Girlfriends rock!

Earlier this week someone shared a link with me about the benefits of girlfriends. It kinda brought tears to my eyes and got me thinking about how lucky I am to have so many great friends.

Just this week, I found myself and four of my girls in a bar, sitting around a table full of empty martini glasses and several plates of completely unhealthy appetizers, laughing hysterically about embarrassing sex mishaps, offering support as we talked about a spouses’ addiction issues, and talked way too much about vaginas and all the things that seem to go wrong with them after childbirth…apologies to the tables around us.

Though I never get to hang out with the ladies here at LL&L in person, our email exchanges are quite possibly some of the funniest shit I have ever read. Again, the topic of conversation can be serious, supportive, or it can be pee-in-your-pants-spew-coffee-on-the-monitor-hilarious…promises of ass grabbing and French kissing come to mind.

Whether sitting across the table or halfway around the world, my friends play such an important role in my life. Couldn’t do this crazy writing thing without them. They are inspiring (yeah, you’ll probably read about some of those mishaps), supportive (the bar tab was not cheap!), and they tolerate me like no one else does!

So near or far, without a doubt, the best thing about my gals—all of them—is the nasty, raunchy, hilarity that ensues whenever we hang out.

What’s the best thing about your girlfriends?


4 thoughts on “Girlfriends rock!

  1. The best thing about girlfriends is definitely the French kissing. Hee hee. I would have liked to have been at that bar table, Em…I can only imagine…
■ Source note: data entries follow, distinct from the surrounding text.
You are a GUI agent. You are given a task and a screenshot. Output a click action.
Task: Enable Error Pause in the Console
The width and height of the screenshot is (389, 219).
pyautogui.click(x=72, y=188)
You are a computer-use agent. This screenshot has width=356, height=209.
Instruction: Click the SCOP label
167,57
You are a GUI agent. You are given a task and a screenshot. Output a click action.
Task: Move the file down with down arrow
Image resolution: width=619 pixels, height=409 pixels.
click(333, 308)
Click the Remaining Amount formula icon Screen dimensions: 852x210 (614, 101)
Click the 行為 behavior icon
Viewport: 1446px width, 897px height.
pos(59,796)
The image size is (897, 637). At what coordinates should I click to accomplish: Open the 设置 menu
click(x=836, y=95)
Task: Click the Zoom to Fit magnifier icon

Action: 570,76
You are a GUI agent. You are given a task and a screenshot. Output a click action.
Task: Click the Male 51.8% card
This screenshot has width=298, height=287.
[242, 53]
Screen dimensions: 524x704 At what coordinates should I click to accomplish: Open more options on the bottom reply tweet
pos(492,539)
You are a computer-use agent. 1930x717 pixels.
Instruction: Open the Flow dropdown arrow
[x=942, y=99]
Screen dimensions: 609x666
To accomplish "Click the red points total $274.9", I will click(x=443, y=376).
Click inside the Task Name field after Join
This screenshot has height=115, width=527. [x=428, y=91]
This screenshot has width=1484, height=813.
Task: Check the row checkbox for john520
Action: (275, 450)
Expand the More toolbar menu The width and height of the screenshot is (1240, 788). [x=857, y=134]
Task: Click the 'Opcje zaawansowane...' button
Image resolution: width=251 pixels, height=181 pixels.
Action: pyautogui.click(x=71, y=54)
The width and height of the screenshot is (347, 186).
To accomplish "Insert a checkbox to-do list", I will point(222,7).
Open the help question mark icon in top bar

  2. Best thing about my girl friends is that they never judge. They “know” me — many of them have been my friends for over thirty years (God, that dates me) — so if I am having a bad day or issues they can cut right to the chase and help me figure it all out.

    Unlike Em, I have met some of the LL&L gals at RT and love and adore them. So, Em? We need to get you to a convention so you can hang in the bar, get hugs and kisses (um, I draw the line at tongue — just sayin’), and talk about sex.